===== PROVIDED DATA
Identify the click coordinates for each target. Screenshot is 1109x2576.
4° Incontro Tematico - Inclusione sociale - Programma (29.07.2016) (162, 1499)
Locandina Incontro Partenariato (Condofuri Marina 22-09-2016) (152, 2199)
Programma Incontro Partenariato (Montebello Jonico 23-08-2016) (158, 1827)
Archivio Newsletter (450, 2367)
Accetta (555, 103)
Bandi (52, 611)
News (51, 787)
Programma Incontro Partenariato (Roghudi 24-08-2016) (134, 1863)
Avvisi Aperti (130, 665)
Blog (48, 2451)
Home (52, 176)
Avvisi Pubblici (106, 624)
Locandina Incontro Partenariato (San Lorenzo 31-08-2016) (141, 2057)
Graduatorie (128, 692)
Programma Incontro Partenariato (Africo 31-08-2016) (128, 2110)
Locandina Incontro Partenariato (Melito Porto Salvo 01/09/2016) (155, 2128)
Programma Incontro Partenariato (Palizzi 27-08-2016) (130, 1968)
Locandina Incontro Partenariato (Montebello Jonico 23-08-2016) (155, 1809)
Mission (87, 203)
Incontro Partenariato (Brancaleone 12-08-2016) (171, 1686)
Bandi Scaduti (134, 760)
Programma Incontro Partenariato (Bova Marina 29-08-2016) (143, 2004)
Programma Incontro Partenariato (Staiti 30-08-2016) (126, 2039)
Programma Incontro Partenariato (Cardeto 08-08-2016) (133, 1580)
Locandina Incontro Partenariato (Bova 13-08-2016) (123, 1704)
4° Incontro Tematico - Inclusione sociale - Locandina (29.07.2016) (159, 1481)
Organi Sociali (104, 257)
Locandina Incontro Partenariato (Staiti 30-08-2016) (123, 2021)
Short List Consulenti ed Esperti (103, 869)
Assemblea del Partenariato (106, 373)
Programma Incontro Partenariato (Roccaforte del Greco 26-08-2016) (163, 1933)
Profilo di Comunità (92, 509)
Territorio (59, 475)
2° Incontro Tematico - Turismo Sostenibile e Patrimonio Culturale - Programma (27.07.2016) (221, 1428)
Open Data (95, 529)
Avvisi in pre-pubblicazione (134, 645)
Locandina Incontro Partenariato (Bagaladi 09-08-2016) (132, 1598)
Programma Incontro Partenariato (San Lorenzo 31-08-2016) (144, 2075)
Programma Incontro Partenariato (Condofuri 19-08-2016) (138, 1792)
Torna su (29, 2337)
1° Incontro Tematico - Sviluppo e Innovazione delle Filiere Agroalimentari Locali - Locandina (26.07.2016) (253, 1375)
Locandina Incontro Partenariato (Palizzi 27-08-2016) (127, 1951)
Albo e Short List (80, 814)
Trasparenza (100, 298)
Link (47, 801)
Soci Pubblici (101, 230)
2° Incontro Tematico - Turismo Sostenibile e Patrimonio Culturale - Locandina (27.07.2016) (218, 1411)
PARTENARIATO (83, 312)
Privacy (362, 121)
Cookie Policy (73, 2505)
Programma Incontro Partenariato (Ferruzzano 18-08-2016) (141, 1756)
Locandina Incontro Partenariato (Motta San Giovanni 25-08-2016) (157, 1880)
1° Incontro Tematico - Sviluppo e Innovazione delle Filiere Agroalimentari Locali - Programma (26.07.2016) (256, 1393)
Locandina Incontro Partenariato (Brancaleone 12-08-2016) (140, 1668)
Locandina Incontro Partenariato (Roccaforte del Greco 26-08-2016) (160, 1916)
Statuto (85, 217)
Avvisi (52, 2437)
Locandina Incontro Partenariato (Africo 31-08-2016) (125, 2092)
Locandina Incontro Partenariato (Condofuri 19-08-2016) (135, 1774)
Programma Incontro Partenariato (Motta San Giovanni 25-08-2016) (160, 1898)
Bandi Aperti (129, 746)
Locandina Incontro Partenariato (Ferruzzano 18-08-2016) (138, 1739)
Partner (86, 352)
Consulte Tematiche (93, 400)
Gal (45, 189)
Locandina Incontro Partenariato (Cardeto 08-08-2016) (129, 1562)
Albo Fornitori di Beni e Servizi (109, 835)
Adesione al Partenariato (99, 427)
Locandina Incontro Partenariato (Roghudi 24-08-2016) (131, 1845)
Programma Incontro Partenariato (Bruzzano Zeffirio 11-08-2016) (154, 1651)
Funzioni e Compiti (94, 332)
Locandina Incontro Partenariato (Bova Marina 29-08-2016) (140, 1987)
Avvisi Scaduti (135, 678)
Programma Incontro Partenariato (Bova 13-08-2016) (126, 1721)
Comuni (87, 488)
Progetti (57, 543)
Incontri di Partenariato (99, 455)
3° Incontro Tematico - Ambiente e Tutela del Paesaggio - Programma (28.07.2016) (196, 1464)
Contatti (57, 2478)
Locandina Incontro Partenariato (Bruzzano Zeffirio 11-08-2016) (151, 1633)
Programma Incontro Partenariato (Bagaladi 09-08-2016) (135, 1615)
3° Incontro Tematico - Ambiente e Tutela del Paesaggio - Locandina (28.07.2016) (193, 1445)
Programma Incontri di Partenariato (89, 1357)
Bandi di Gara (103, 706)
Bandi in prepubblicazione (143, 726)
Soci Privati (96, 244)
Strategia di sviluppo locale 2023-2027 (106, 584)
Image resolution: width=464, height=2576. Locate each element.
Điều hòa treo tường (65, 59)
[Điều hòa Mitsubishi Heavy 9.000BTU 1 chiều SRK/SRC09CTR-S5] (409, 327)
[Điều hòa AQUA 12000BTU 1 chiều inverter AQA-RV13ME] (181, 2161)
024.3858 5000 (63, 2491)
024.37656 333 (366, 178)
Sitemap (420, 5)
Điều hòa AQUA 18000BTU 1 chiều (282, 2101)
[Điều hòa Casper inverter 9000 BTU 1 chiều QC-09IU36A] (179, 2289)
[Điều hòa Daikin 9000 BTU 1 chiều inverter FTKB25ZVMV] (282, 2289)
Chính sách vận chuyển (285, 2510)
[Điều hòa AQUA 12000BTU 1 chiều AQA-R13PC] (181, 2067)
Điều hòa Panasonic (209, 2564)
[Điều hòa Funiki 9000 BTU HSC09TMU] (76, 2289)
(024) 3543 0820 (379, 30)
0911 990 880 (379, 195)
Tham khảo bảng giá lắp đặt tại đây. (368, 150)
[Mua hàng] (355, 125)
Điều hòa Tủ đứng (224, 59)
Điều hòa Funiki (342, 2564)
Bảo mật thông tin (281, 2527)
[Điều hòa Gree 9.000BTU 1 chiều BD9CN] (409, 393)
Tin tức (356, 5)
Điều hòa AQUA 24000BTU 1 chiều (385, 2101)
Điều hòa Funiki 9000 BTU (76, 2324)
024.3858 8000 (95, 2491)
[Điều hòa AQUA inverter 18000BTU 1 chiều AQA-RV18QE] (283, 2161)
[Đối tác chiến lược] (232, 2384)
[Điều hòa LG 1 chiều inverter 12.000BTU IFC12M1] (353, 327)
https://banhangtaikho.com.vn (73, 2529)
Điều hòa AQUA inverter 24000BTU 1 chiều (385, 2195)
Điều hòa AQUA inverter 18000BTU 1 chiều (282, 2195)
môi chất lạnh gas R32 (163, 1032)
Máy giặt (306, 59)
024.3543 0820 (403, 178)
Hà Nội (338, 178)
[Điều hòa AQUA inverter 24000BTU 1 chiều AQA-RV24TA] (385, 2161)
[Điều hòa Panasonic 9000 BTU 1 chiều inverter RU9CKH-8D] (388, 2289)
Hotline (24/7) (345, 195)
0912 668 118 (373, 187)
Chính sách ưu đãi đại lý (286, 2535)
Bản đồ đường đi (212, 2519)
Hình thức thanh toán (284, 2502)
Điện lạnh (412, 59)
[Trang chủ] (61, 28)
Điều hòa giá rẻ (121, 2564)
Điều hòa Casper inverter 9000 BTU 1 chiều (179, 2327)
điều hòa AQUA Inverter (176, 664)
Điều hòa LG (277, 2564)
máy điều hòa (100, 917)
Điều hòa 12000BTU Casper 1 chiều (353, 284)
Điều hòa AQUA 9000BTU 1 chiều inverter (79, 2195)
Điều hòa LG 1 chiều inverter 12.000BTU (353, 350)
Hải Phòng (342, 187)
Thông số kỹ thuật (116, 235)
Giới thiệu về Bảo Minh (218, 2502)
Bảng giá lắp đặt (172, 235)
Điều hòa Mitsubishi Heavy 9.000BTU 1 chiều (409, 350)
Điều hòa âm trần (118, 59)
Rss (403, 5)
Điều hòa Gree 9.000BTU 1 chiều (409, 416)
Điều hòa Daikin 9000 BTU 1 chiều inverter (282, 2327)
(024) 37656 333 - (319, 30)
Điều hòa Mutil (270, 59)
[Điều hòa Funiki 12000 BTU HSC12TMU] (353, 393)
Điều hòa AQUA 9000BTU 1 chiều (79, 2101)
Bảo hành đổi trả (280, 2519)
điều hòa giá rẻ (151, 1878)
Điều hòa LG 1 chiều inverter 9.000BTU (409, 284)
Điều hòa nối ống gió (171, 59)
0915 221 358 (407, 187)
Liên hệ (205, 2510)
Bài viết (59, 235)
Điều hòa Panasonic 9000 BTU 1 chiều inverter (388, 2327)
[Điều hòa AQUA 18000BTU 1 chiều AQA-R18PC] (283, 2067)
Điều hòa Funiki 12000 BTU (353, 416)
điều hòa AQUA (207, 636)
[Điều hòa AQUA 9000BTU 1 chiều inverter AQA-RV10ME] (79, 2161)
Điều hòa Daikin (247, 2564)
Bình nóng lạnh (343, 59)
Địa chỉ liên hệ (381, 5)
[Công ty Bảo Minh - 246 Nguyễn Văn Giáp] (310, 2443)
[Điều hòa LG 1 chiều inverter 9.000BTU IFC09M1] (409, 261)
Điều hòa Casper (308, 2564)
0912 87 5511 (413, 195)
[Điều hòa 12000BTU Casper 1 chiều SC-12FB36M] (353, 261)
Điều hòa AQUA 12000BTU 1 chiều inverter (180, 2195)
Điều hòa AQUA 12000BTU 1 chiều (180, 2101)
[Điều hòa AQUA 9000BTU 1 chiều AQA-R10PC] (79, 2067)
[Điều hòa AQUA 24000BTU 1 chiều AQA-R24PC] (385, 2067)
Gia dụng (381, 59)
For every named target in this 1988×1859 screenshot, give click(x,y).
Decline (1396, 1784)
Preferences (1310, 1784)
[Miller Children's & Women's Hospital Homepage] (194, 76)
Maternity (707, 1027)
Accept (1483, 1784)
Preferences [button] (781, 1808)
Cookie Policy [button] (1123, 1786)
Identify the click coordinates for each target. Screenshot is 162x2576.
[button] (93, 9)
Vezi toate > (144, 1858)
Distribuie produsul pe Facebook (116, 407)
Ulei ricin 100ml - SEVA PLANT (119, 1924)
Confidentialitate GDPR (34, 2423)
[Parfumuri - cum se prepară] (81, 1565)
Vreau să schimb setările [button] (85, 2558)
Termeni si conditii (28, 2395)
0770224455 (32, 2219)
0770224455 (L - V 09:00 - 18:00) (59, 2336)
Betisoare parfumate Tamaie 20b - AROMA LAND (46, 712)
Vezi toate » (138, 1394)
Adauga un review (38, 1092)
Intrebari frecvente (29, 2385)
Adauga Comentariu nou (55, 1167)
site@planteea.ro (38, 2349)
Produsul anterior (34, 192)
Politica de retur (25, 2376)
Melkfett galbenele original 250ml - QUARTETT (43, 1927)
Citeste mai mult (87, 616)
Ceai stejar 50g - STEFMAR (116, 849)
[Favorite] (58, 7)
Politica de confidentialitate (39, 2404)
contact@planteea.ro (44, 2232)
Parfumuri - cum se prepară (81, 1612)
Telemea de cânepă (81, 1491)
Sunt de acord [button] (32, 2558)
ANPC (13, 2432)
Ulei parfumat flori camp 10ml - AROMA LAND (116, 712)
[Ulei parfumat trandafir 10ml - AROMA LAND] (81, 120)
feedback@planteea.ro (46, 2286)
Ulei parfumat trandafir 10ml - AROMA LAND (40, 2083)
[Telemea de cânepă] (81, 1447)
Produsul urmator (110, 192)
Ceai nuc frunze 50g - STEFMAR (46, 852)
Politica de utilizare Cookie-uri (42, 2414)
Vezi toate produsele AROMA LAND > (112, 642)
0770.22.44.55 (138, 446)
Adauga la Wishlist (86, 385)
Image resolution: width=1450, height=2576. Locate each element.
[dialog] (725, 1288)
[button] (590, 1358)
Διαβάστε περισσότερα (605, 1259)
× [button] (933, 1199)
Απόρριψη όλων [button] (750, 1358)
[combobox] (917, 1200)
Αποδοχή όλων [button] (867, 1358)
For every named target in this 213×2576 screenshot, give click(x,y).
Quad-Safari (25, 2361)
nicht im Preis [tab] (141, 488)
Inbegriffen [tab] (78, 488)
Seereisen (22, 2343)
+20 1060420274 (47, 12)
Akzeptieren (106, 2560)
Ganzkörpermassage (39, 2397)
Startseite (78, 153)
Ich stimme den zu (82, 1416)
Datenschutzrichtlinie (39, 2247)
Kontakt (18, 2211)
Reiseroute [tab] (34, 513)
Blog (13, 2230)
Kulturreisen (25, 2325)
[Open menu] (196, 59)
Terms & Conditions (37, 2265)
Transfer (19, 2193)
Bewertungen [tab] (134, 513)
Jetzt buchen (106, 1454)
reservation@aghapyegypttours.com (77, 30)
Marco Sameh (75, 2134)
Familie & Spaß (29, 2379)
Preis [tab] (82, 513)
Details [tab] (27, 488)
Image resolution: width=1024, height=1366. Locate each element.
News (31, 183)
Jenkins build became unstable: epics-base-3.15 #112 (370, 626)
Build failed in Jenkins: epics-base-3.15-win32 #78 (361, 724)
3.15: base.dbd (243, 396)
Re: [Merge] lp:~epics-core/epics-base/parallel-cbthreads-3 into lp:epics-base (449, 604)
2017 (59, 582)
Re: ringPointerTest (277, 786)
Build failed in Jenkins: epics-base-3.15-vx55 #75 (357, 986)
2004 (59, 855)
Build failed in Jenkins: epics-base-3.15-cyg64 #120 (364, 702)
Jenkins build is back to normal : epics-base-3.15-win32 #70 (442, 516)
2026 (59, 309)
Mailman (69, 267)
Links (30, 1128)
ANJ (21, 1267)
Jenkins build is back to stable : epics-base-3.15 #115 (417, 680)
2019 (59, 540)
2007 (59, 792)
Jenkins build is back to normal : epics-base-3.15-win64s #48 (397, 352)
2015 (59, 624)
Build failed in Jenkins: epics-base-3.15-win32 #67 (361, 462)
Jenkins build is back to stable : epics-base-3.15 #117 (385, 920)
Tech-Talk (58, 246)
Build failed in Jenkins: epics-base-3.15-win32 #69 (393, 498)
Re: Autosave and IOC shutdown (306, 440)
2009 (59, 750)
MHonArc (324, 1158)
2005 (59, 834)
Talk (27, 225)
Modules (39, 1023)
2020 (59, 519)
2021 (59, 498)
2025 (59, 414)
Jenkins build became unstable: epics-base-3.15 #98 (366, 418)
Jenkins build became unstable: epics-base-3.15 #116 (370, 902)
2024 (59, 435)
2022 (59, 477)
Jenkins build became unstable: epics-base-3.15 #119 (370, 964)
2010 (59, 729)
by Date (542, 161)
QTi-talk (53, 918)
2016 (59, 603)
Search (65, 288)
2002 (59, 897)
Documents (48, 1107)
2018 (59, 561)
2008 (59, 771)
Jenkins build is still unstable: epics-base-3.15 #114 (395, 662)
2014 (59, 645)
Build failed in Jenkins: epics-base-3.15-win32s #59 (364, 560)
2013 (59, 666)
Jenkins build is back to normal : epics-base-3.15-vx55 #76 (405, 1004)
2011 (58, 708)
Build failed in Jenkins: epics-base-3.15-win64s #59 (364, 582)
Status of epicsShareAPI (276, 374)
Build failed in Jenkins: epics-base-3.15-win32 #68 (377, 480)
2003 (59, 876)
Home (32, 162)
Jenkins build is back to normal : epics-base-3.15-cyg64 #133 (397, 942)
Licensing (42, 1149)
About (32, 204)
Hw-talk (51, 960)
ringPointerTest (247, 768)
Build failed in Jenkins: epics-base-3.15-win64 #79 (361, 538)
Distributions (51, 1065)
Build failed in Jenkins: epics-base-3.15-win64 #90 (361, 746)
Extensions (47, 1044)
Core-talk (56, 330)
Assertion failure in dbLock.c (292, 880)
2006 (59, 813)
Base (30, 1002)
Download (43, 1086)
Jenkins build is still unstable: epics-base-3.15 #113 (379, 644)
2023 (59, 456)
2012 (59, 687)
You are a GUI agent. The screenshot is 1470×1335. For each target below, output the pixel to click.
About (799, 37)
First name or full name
==========
WORK REQUIRED :: Give again exactly, and only, the lines above starting at the one with "Locandina Incontro Partenariato (Montebello" and ending at the one with "Programma Incontro Partenariato (Bova Marina".

ANSWER ::
Locandina Incontro Partenariato (Montebello Jonico 23-08-2016) (155, 1809)
Mission (87, 203)
Incontro Partenariato (Brancaleone 12-08-2016) (171, 1686)
Bandi Scaduti (134, 760)
Programma Incontro Partenariato (Bova Marina 29-08-2016) (143, 2004)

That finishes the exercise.